Если б знал, каким камням ты
Честь и милость даровала,
Их поправ своею ножкой,
Я бы вмиг перевернул их,
Чтоб никто по ним не топал.
«У народной музы,— сказал доктор,— достало ума сообразить, что ревность — это, как правило, большое преувеличение. Эта мысль прекрасно, даже более выразительно, нежели в изысканной речи, изложена в таком copla:
Ревность и волна на море
Видом схожи, точно сестры:
Обе кажутся горами,
Обе — лишь вода и пена.
«Но,— продолжал доктор,— вернемся к испанским матерям. Полагать, будто испанки балуют своих сыновей просто из любви к ним, было бы ошибкой. Испанцы — собственники, и я знаю много случаев, когда матерью овладевал жестокий собственнический инстинкт. Если позволите, я, чтобы подкрепить примером мое рассуждение, расскажу вам об одной матери-астурийке. Эту женщину отличала невероятная искренность. Она рассказала мне о своем вдовстве и о том, что у нее есть женатый сын двадцати восьми лет. Она его воспитала, устроила на прибыльную работу и жила в одном доме с ним, невесткой и двумя внуками.
«У меня властный характер,— признавалась пожилая женщина.— И я настолько подчинила сына своей воле, что вмешиваюсь в его семейную жизнь. Мне нравится, когда он ублажает меня и ухаживает за мной, как делал это до женитьбы. В сочельник я заставляю его посидеть со мной, прежде чем позволить ему пойти к себе, где его ждут дети и жена. Когда он возражает, я напоминаю, чем я пожертвовала, чтобы дать ему образование. Моя невестка несчастна, потому что ее мнение ничего не значит в доме. Но меня это не волнует. Единственное, чего я хочу,— это чтобы сын не расставался со мной. Но ведь многие матери похожи на меня. Это так естественно...»
«Многие матери,— сказал доктор,— ведут себя так же, как эта женщина, только не говорят об этом столь откровенно. Другие, которых я знал, оправдывали свой эгоизм, подчеркивая, что они “чрезвычайно любят” своих детей. Я не отрицаю, что подобные случаи встречаются и за пределами Испании, но там жертвами обычно оказываются дочери. У нас в стране сыновья не так независимы, не так мужественны и боятся самоутверждаться».

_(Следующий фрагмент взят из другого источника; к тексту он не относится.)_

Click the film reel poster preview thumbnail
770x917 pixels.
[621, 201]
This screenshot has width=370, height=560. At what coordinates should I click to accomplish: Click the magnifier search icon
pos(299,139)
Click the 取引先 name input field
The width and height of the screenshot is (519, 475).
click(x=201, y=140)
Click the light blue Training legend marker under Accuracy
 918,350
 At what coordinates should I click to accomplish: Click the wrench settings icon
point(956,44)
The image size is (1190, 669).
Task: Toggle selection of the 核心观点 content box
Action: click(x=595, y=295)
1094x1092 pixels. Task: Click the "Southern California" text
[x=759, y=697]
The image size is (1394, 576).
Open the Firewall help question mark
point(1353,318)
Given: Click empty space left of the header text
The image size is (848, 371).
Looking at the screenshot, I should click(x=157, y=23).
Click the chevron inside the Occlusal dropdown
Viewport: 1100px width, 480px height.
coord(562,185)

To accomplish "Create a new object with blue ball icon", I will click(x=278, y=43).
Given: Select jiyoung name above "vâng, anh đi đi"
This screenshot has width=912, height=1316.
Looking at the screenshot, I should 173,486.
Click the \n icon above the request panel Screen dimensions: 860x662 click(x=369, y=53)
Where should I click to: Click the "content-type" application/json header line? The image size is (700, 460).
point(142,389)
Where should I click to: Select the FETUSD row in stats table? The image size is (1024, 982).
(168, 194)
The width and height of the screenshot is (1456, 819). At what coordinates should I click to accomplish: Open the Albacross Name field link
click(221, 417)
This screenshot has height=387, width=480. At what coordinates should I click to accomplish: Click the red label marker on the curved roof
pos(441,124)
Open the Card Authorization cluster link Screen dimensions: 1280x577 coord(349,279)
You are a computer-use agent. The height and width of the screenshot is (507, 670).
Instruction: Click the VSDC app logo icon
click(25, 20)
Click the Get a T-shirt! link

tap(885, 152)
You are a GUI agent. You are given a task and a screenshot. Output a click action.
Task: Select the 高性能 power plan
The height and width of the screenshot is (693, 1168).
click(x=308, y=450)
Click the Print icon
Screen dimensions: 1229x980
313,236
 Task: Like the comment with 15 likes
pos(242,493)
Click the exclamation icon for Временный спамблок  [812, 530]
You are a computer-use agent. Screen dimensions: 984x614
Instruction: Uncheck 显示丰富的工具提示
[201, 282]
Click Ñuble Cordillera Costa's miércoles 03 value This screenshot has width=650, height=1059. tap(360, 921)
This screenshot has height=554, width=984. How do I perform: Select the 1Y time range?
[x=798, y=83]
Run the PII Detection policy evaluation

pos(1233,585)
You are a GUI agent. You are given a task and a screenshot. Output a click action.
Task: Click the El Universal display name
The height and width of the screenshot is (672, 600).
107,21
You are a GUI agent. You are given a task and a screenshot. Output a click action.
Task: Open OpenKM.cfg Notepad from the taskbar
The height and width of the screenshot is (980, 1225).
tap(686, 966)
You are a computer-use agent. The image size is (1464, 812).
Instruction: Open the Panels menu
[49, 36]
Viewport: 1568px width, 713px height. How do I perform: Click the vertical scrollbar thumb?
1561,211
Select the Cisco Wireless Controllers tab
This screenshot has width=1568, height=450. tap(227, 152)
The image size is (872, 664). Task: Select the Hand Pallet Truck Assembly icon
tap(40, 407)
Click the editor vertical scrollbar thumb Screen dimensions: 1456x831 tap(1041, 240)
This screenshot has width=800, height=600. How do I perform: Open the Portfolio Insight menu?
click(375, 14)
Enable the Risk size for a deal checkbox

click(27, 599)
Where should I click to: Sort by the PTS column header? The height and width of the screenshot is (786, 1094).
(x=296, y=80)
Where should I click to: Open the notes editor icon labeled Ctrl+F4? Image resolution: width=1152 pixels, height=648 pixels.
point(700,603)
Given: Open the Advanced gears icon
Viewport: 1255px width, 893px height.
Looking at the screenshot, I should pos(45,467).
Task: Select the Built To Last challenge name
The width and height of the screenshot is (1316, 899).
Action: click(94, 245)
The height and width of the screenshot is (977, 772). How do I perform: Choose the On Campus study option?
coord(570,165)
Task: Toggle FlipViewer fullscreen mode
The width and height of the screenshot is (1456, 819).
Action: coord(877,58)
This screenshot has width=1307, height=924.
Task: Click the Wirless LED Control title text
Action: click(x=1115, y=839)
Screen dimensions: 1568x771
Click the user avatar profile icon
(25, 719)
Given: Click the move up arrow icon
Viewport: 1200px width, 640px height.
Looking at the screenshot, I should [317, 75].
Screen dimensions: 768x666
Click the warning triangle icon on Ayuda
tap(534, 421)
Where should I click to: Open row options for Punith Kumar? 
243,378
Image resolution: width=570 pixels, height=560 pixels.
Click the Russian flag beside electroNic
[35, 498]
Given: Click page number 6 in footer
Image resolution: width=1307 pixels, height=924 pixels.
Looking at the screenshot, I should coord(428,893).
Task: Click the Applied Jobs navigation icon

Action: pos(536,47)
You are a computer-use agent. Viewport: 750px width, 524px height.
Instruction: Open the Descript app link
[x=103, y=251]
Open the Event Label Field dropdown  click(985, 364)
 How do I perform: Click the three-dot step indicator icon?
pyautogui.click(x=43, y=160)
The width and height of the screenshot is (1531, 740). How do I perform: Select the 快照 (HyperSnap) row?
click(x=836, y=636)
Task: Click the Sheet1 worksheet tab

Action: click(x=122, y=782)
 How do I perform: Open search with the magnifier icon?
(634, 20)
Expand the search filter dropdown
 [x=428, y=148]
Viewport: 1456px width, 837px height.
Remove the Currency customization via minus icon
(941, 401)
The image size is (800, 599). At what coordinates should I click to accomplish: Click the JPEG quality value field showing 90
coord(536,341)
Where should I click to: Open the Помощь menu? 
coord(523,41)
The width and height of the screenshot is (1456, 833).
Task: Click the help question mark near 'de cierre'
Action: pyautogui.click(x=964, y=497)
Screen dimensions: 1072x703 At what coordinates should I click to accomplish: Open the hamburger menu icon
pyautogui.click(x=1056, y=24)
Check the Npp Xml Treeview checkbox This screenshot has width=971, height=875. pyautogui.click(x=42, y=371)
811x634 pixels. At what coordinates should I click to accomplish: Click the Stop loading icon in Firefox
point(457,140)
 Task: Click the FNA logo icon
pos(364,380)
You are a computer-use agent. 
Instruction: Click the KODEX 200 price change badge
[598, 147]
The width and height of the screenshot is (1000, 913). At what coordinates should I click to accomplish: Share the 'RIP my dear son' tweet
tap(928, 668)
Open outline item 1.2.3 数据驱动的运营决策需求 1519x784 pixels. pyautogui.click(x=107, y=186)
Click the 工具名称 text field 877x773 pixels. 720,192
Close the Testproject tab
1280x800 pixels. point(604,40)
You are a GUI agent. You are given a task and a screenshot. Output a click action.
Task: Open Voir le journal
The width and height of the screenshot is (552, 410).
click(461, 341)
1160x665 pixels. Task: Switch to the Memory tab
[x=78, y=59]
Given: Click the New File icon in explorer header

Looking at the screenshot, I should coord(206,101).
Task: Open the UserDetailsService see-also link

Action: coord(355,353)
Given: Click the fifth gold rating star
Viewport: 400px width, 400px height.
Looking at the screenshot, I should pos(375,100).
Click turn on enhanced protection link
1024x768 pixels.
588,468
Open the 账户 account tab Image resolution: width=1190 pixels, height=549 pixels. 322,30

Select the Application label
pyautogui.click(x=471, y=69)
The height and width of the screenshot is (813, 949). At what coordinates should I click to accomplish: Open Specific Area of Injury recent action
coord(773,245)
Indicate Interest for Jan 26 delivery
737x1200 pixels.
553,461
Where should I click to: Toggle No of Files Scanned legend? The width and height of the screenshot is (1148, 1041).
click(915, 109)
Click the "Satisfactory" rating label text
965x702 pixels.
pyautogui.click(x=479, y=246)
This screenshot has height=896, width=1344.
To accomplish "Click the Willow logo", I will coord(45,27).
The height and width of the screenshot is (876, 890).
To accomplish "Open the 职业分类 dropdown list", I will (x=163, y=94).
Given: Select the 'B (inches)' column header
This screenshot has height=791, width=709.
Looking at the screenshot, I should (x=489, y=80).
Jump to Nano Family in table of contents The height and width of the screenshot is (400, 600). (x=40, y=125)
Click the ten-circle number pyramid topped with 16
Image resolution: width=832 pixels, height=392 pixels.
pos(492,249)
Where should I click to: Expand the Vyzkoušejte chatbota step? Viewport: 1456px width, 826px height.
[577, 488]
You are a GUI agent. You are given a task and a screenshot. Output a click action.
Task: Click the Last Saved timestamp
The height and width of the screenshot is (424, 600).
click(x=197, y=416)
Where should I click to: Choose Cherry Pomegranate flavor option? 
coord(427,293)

«Ну а молодое поколение?» — спросила я. «Те свободнее. Они становятся весьма похожи на европейцев — по крайней мере, внешне. Это не всегда хорошо. Мне жаль, что в прессе стало появляться слово sexy[131]; я предпочитаю испанское sal[132], оно нежнее звучит. Не думаю, чтобы иностранные влияния когда-либо шли на пользу нашей стране. Нам недостает умения взглянуть на вещи критически, чтобы отделить зерна от плевел».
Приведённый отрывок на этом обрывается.